Tuesday, December 24, 2013
A Time for Pondering (Christmas Eve 2013)
Homily Christmas Eve 2013 St. Albans
A Time for Pondering
One of my favourite verses in the Christmas story that we just heard from the gospel of Luke is the one that says “Mary treasured all these words and pondered them in her heart.”
Christmas is a time for pondering. Of course you might never realize that with all the rushing around that we do, the shopping, the meal preparation, the traveling and the rest of it, but Christmas is a time for pondering. Because at the centre of Christmas is this strange proclamation we make that the God who created the heavens and the earth became flesh and lived among us, and appeared to us not in the form of a powerful king or a mighty warrior, but as a newborn baby, born in humble circumstance, vulnerable and totally dependent as all babies are on others to nourish and look after him. It’s a surprising story that we tell, and so it’s only fitting that we do some pondering.
Mary gets that right. Mary treasured all these words and pondered them in her heart. And maybe it helped that she had just given birth to a child. I think that childbirth puts us in the mood for pondering. Mary was exhausted of course, but there was no way she was going to sleep with all the excitement and commotion swirling around her. The birth of a child has a way of opening us up, opening us up to new dimensions of life, opening us up to a heightened awareness of the world around us, opening us up to a renewed sense of what really matters. For many of us, it’s the closest we’ll ever get to a miracle. For many of us, the love we have for that newborn child is the closest we’ll ever get to pure, unconditional, sacrificial love. And so Mary treasured all that was happening around her, and pondered these things in her heart.
And surely one of the things that she must have pondered was, “Where did all these shepherds come from?”
She wouldn’t have been expecting shepherds. Shepherding was an occupation that was filled by the bottom rung of the social ladder, by people who were unable to find what was considered to be decent work. Shepherds in Mary’s society were stereotyped as liars, degenerates and thieves. Religious leaders took a dim view of them because their work prevented them from observing the religious laws and practices, and so they were regarded as sinners.
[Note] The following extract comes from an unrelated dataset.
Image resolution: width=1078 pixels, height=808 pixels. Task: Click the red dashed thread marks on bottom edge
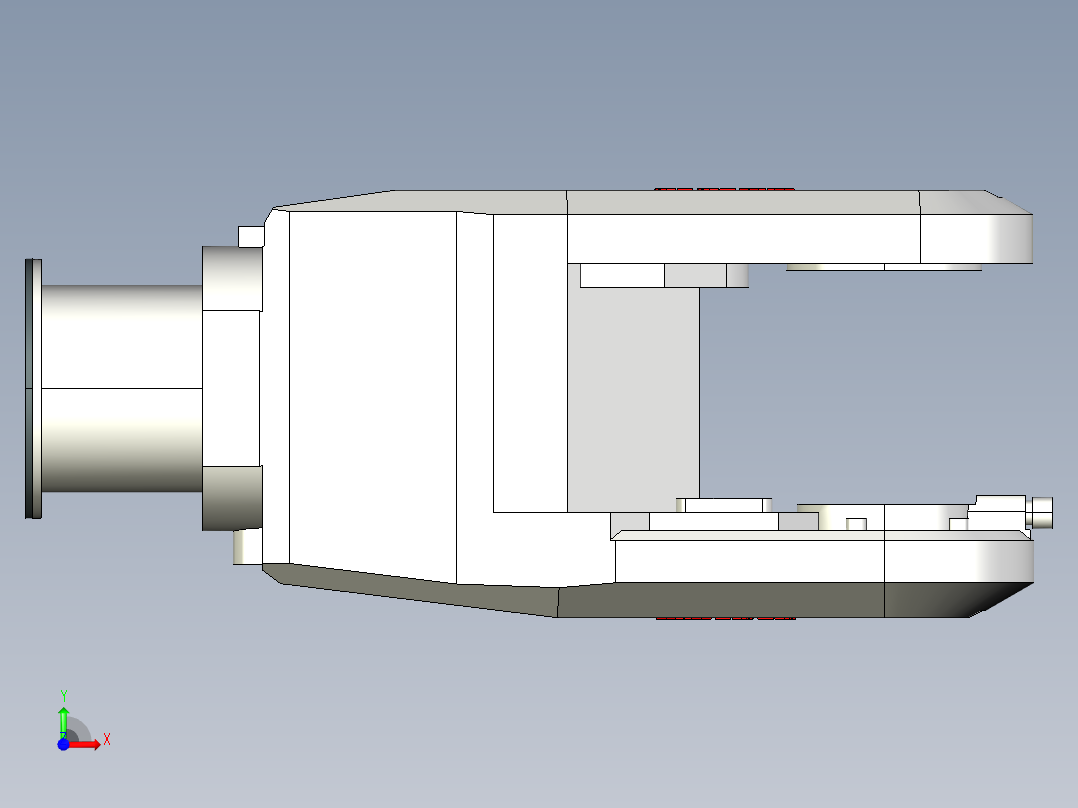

Their testimony was not admissible in courts and many towns, perhaps even Bethlehem, had bylaws which barred shepherds from entering within the city limits.
So Mary would have been surprised when the shepherds showed up. And she was amazed at what they had to say, the angels, the birth announcement, the multitude of the heavenly host. And as she pondered these things, perhaps she marveled at the fact that the first people that God chose to send his messengers to were the ones that society considered to be last. The outsiders, the poor, the marginalized. And many years later, when Jesus launched his ministry to the poor and marginalized, I’m sure that Mary remembered the shepherds.
But when God sends angels to the shepherds it is even more than simply reaching out to the marginalized. The shepherds were marginalized alright, but after years of living in the fields, years of being shunned by decent and religious folks, years of disappointment, the shepherds were also people who had given up on God. Maybe even given up on life. Life can be hard, life can be unfair. Disappointments add up. At a certain point we let go of the dreams we once had, we give up hope, give up on God.
But even when we give up on God, God does not give up on us. God sends his angels to the shepherds, and they are terrified, after all, how would you react to God sending angels to you if you’d given up on God? But the angel says,
“Do not be afraid, for see I am bringing you good news of great joy for all people: to you is born this day in the city of David a Saviour, who is Christ the Lord. This shall be a sign for you: you shall find the babe wrapped in swaddling clothes and lying in a manger.”
And so they ran. It was all too good to be true, but they ran anyways. They went with haste and they found Mary and Joseph, and the child lying in a manger, just as the angels had told them.
That night, the shepherds were touched by the divine. They experienced God’s presence, and though they were terrified at first, when they saw the child their fear melted away, because who can be afraid of a God who chooses to enter our world with all the fragility and vulnerability of a newborn child.
And Mary treasured these things and pondered them in her heart.
My hope is that you too will be touched by the divine tonight. That as we listen and ponder and pray and sing and gather round the table, we will experience God’s presence in our midst, and we will know, as surely as the shepherds did, that God is with us.
But that’s just the beginning. Because there are many people in our world who, like the shepherds, have given up on God. They’ve had too much hardship, or too many losses, or endured too many insults. They’re in the fields, they’re in shelters, they’re in hospitals; they’re in our neighbourhoods, they are in our homes. And so my further hope this evening is that those of us who have experienced God’s presence here tonight, those of us who have encountered Emmanuel, God with us, we will bring glad tidings of great joy to all who need to hear. Go to them, tell the story, offer a hug or a smile or a meal, provide a listening ear or a shoulder to cry on, proclaim the good news that the God who made the heavens and the earth cares so much for us that he was born as a child in Bethlehem.
Because tonight, we are God’s angels. May we who have been touched by God this evening go out and touch others with God’s grace and love, so that they too will know that God is with us.